__SHORT PROBLEM A__
From the physics practicum post below, reproduce everything from "Another benefit is" down to "to the track.".
__SHORT PROBLEM B__
In the physics practicum post, which way does the pendulum at the end of the ramp oscillate relative to the track?

─── TEXT SHOWN

Monday, November 5, 2012

A Practicum I Can Believe In

I've had some difficulty coming up with a good end-of-term practicum for the physics class for a while. This year, we put motion up front (CVPM and CAPM, all graphical analysis) and then went into oscillations (this used to be our first topic).  In oscillations, I've traditionally looked at period/frequency and amplitude, oscillation graphs, using proportional reasoning to solve problems, and qualitative restoring/driving/damping forces.  Proportional reasoning is something that this crew needs to work on in practice, so much of the year is topics that yield to it fairly well.

There have been several benefits to changing the order, though:
- the oscillation graph analysis seems to come just after they cover it in Pre-Calculus, so that saves me a lot of headache
- I can add motion analysis (where's the acceleration the highest?, find the max v from the position graph, etc.) that I couldn't do before
- the reasoning goes down better after they've done a lot of it in CVPM and CAPM, even though it should've been better to start with the easier reasoning here. It probably has something to do with their familiarity with speed vs. their unfamiliarity with period

Another benefit is that I can put together a robust practicum that uses both CAPM and OPM:
  • On the day, I will set up a ramp of unknown length.  There will be a pendulum at the end, oscillating perpendicular to the track.
  • I will let them observe the pendulum in motion.

──────
─── DATA SECTION

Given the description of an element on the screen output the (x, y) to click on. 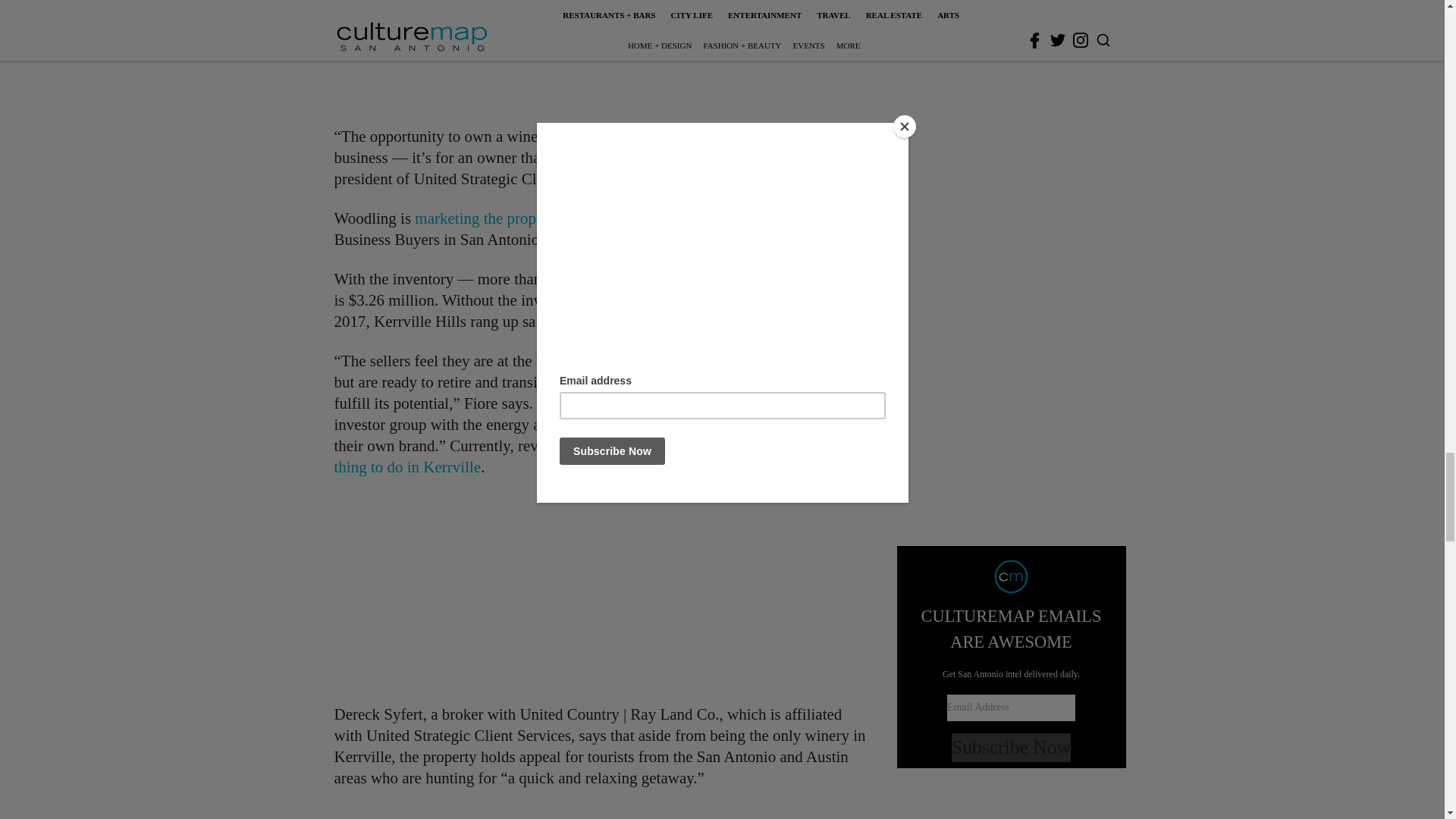
3rd party ad content (600, 53)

──────

__REPLY A__
Another benefit is that I can put together a robust practicum that uses both CAPM and OPM:
  • On the day, I will set up a ramp of unknown length.  There will be a pendulum at the end, oscillating perpendicular to the track.

__REPLY B__
It oscillates perpendicular to the track.